**Task details:**
Records appear below. Give all of them again, exactly.

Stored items
________________
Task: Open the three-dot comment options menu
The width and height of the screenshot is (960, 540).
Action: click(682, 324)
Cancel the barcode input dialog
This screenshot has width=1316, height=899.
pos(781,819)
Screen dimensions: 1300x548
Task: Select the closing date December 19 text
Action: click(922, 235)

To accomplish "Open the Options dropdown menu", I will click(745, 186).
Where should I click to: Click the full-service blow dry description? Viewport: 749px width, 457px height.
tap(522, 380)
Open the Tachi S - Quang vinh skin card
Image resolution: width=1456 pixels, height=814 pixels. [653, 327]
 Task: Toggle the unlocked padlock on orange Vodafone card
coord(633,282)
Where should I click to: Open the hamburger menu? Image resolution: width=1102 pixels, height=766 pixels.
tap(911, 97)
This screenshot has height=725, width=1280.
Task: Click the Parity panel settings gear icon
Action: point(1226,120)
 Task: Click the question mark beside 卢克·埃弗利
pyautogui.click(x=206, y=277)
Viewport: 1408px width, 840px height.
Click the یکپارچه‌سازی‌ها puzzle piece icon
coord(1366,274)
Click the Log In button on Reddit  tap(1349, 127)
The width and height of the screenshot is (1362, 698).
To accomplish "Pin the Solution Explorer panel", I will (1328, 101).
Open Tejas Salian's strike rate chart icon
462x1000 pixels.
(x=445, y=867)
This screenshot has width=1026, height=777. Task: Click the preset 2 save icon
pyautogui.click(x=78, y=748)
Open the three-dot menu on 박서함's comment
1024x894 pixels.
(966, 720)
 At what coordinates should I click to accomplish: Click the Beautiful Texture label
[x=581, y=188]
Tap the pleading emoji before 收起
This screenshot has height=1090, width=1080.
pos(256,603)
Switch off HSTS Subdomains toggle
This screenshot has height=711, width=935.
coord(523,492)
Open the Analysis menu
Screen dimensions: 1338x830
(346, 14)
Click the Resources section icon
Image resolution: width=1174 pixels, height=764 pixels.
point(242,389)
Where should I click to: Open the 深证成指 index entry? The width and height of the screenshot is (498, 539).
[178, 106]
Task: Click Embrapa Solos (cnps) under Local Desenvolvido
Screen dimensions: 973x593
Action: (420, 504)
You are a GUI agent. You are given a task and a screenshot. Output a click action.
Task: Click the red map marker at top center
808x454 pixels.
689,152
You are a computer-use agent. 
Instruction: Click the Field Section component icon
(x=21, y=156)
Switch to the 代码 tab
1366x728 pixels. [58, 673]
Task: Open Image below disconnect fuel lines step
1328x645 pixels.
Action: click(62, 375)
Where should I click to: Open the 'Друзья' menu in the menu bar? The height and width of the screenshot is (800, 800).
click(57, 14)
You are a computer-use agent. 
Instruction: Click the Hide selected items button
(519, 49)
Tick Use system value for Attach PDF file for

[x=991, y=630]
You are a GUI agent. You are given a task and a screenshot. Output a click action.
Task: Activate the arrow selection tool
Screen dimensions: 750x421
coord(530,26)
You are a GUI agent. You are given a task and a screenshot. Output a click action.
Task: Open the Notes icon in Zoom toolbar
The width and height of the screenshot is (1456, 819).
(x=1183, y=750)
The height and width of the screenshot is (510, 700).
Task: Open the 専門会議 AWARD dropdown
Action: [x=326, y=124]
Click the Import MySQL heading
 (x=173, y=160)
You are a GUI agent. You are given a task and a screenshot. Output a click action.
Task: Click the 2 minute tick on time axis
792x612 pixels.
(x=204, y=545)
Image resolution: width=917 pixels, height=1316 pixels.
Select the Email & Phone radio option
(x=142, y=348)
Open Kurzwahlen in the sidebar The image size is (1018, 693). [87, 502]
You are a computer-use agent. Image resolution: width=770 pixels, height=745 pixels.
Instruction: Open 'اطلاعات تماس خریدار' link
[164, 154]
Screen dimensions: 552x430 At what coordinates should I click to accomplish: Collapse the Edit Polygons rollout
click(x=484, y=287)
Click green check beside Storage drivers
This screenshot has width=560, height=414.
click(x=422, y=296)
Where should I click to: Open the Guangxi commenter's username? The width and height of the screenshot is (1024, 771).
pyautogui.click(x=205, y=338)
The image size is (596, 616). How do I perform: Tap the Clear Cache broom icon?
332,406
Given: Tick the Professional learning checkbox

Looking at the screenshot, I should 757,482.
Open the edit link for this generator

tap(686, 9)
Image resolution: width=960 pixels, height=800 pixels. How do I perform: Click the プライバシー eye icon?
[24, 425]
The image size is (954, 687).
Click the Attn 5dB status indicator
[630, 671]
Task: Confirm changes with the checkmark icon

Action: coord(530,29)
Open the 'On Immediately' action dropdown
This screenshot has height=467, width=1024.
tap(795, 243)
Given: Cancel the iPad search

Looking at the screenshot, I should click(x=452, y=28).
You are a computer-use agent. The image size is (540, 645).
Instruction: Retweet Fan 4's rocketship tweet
________________
**Written answer:**
Task: Open the three-dot comment options menu
The width and height of the screenshot is (960, 540).
Action: click(682, 324)
Cancel the barcode input dialog
This screenshot has width=1316, height=899.
pos(781,819)
Screen dimensions: 1300x548
Task: Select the closing date December 19 text
Action: click(922, 235)

To accomplish "Open the Options dropdown menu", I will click(745, 186).
Where should I click to: Click the full-service blow dry description? Viewport: 749px width, 457px height.
tap(522, 380)
Open the Tachi S - Quang vinh skin card
Image resolution: width=1456 pixels, height=814 pixels. [653, 327]
 Task: Toggle the unlocked padlock on orange Vodafone card
coord(633,282)
Where should I click to: Open the hamburger menu? Image resolution: width=1102 pixels, height=766 pixels.
tap(911, 97)
This screenshot has height=725, width=1280.
Task: Click the Parity panel settings gear icon
Action: point(1226,120)
 Task: Click the question mark beside 卢克·埃弗利
pyautogui.click(x=206, y=277)
Viewport: 1408px width, 840px height.
Click the یکپارچه‌سازی‌ها puzzle piece icon
coord(1366,274)
Click the Log In button on Reddit  tap(1349, 127)
The width and height of the screenshot is (1362, 698).
To accomplish "Pin the Solution Explorer panel", I will (1328, 101).
Open Tejas Salian's strike rate chart icon
462x1000 pixels.
(x=445, y=867)
This screenshot has width=1026, height=777. Task: Click the preset 2 save icon
pyautogui.click(x=78, y=748)
Open the three-dot menu on 박서함's comment
1024x894 pixels.
(966, 720)
 At what coordinates should I click to accomplish: Click the Beautiful Texture label
[x=581, y=188]
Tap the pleading emoji before 收起
This screenshot has height=1090, width=1080.
pos(256,603)
Switch off HSTS Subdomains toggle
This screenshot has height=711, width=935.
coord(523,492)
Open the Analysis menu
Screen dimensions: 1338x830
(346, 14)
Click the Resources section icon
Image resolution: width=1174 pixels, height=764 pixels.
point(242,389)
Where should I click to: Open the 深证成指 index entry? The width and height of the screenshot is (498, 539).
[178, 106]
Task: Click Embrapa Solos (cnps) under Local Desenvolvido
Screen dimensions: 973x593
Action: (420, 504)
You are a GUI agent. You are given a task and a screenshot. Output a click action.
Task: Click the red map marker at top center
808x454 pixels.
689,152
You are a computer-use agent. 
Instruction: Click the Field Section component icon
(x=21, y=156)
Switch to the 代码 tab
1366x728 pixels. [58, 673]
Task: Open Image below disconnect fuel lines step
1328x645 pixels.
Action: click(62, 375)
Where should I click to: Open the 'Друзья' menu in the menu bar? The height and width of the screenshot is (800, 800).
click(57, 14)
You are a computer-use agent. 
Instruction: Click the Hide selected items button
(519, 49)
Tick Use system value for Attach PDF file for

[x=991, y=630]
You are a GUI agent. You are given a task and a screenshot. Output a click action.
Task: Activate the arrow selection tool
Screen dimensions: 750x421
coord(530,26)
You are a GUI agent. You are given a task and a screenshot. Output a click action.
Task: Open the Notes icon in Zoom toolbar
The width and height of the screenshot is (1456, 819).
(x=1183, y=750)
The height and width of the screenshot is (510, 700).
Task: Open the 専門会議 AWARD dropdown
Action: [x=326, y=124]
Click the Import MySQL heading
 (x=173, y=160)
You are a GUI agent. You are given a task and a screenshot. Output a click action.
Task: Click the 2 minute tick on time axis
792x612 pixels.
(x=204, y=545)
Image resolution: width=917 pixels, height=1316 pixels.
Select the Email & Phone radio option
(x=142, y=348)
Open Kurzwahlen in the sidebar The image size is (1018, 693). [87, 502]
You are a computer-use agent. Image resolution: width=770 pixels, height=745 pixels.
Instruction: Open 'اطلاعات تماس خریدار' link
[164, 154]
Screen dimensions: 552x430 At what coordinates should I click to accomplish: Collapse the Edit Polygons rollout
click(x=484, y=287)
Click green check beside Storage drivers
This screenshot has width=560, height=414.
click(x=422, y=296)
Where should I click to: Open the Guangxi commenter's username? The width and height of the screenshot is (1024, 771).
pyautogui.click(x=205, y=338)
The image size is (596, 616). How do I perform: Tap the Clear Cache broom icon?
332,406
Given: Tick the Professional learning checkbox

Looking at the screenshot, I should 757,482.
Open the edit link for this generator

tap(686, 9)
Image resolution: width=960 pixels, height=800 pixels. How do I perform: Click the プライバシー eye icon?
[24, 425]
The image size is (954, 687).
Click the Attn 5dB status indicator
[630, 671]
Task: Confirm changes with the checkmark icon

Action: coord(530,29)
Open the 'On Immediately' action dropdown
This screenshot has height=467, width=1024.
tap(795, 243)
Given: Cancel the iPad search

Looking at the screenshot, I should click(x=452, y=28).
You are a computer-use agent. The image size is (540, 645).
Instruction: Retweet Fan 4's rocketship tweet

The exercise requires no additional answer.